Hotel markets have recovered significantly from the coronavirus pandemic. Accommodation numbers, capacity utilisation and room rates have increased noticeably again in most markets. In Germany, the average hotel capacity utilisation in the past twelve months as of June 2026 was around 68 percent, the average room rate was 116 euros and the RevPAR, i.e. the turnover per available room, was 79 euros.1 Many markets in Europe also show robust fundamentals again. So it’s no wonder that, according to CBRE, more than 90 percent of European hotel investors surveyed want to maintain or increase their allocation to hotels in 2026.2
However, this does not mean that the segment has simply returned to old patterns. The hospitality industry has undergone structural changes: Travel and booking behaviour, cost structures and user expectations are now more heterogeneous than they used to be. A hotel concept that is rigidly focused only on one target group or one purpose of travel can suffer more from volatile demand. This applies to purely business hotels as well as to classic holiday hotels on the Mediterranean, for example. A clear distinction between premium on the one hand and budget on the other is also sometimes no longer effective.

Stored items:

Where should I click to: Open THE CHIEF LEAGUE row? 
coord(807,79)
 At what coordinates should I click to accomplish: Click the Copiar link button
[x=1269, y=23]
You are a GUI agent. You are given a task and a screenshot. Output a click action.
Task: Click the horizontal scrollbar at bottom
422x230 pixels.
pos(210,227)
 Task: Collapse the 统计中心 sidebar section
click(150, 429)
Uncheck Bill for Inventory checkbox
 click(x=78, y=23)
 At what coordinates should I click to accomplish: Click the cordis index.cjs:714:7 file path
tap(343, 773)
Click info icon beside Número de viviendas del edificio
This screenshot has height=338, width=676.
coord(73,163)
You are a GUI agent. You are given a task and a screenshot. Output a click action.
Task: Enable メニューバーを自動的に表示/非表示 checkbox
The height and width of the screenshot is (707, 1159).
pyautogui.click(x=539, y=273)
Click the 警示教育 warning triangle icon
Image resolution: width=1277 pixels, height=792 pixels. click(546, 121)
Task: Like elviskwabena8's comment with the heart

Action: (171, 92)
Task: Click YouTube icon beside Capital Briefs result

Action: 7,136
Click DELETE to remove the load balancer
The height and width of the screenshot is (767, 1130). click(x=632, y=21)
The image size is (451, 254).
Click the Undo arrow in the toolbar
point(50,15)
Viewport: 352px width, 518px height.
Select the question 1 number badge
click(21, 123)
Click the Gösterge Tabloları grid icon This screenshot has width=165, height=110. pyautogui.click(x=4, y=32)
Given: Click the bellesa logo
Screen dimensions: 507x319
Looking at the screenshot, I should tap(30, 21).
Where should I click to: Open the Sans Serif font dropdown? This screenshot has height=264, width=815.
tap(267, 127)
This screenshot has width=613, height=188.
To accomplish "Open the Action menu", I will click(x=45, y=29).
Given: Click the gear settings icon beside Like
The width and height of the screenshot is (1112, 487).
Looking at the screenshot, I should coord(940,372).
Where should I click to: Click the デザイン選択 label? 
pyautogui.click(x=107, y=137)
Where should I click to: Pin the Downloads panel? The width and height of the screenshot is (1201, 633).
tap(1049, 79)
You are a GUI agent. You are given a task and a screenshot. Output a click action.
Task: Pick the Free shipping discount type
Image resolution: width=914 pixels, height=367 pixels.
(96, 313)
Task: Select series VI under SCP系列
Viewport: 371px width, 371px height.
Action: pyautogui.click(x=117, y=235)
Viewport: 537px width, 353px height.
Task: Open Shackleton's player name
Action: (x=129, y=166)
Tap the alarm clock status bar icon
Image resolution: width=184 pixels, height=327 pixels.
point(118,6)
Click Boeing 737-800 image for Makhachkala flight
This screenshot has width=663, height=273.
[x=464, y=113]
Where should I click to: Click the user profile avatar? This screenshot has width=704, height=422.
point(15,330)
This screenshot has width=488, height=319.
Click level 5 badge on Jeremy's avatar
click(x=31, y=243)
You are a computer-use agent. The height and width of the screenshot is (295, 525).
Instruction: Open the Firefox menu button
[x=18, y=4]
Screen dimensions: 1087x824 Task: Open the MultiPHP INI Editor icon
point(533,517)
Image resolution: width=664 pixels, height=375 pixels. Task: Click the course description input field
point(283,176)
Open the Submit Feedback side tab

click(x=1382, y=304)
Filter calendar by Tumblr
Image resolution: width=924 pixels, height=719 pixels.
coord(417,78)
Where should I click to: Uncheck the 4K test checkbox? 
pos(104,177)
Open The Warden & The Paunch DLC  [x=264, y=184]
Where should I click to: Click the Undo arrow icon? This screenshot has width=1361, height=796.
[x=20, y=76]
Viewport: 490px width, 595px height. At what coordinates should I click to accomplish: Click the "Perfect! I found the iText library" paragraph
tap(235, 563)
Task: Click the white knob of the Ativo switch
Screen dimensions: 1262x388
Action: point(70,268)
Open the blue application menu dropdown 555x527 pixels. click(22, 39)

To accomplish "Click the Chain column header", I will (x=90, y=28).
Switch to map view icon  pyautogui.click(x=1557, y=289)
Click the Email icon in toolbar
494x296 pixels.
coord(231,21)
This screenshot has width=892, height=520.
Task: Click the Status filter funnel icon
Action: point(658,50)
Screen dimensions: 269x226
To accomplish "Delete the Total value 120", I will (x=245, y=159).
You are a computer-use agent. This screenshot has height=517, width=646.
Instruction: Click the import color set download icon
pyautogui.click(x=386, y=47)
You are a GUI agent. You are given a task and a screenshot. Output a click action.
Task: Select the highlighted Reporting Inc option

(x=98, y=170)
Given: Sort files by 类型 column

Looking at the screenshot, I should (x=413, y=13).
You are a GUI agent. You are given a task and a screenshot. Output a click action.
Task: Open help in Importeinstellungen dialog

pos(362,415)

(HOW TO COMPLETE THIS TASK): In the passage on hotel markets, what was the average hotel room rate in Germany over the twelve months as of June 2026?

(RESPONSE TO THIS TASK): 116 euros.